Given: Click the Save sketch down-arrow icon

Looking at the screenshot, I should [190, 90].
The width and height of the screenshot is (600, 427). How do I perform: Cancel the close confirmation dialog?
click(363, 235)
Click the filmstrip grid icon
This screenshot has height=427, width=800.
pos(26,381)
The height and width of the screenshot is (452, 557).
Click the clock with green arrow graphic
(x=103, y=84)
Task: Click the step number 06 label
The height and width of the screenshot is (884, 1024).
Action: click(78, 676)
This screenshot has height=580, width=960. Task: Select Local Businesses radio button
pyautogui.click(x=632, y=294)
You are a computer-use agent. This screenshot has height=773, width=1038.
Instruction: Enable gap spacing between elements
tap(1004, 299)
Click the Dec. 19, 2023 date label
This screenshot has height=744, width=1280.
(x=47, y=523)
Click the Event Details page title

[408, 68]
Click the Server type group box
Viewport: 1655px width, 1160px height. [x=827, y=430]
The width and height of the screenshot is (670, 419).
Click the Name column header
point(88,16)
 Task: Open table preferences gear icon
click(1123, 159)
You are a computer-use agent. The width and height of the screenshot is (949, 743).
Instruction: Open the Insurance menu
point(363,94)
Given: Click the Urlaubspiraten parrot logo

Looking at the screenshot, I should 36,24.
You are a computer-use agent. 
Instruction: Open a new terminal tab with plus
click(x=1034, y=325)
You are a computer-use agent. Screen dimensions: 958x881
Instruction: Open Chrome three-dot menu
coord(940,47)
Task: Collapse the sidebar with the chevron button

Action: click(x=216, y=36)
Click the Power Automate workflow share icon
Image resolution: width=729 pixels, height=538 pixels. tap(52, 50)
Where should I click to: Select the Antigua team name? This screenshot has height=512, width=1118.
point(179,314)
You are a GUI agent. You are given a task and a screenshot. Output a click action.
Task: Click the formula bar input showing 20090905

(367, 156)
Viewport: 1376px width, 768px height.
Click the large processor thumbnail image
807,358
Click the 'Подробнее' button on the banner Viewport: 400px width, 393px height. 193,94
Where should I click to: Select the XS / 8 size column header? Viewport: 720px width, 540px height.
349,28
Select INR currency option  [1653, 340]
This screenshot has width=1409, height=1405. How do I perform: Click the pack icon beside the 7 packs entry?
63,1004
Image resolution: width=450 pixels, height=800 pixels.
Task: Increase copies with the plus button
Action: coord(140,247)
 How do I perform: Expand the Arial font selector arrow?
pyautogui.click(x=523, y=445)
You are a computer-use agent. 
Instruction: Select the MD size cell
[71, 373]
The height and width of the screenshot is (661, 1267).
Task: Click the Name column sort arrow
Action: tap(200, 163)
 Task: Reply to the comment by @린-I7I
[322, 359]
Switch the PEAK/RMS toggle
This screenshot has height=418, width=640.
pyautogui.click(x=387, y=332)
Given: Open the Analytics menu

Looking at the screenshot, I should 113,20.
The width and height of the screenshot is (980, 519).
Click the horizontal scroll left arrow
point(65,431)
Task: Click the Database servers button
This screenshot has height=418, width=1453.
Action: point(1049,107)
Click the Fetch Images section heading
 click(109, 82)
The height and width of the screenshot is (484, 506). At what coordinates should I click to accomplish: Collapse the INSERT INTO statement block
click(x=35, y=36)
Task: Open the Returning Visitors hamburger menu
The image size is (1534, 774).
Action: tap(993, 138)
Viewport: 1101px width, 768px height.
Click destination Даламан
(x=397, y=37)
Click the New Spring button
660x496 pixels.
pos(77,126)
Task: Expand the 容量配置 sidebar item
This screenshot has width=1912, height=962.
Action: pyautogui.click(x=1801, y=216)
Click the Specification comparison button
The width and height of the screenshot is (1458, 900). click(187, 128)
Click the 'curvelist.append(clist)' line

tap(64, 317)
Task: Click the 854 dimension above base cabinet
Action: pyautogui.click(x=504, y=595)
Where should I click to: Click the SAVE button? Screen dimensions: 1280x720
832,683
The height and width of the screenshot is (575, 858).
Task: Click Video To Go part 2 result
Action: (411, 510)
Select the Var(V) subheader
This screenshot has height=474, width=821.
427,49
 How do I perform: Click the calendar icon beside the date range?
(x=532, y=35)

### The task
Your answer should reproduce each line of the listing that holds the word "agent".

### Exercise output
You are a computer-use agent. This screenshot has height=773, width=1038.
You are a computer-use agent. The width and height of the screenshot is (949, 743).
You are a computer-use agent. 
You are a computer-use agent. Screen dimensions: 958x881
You are a GUI agent. You are given a task and a screenshot. Output a click action.
You are a computer-use agent. 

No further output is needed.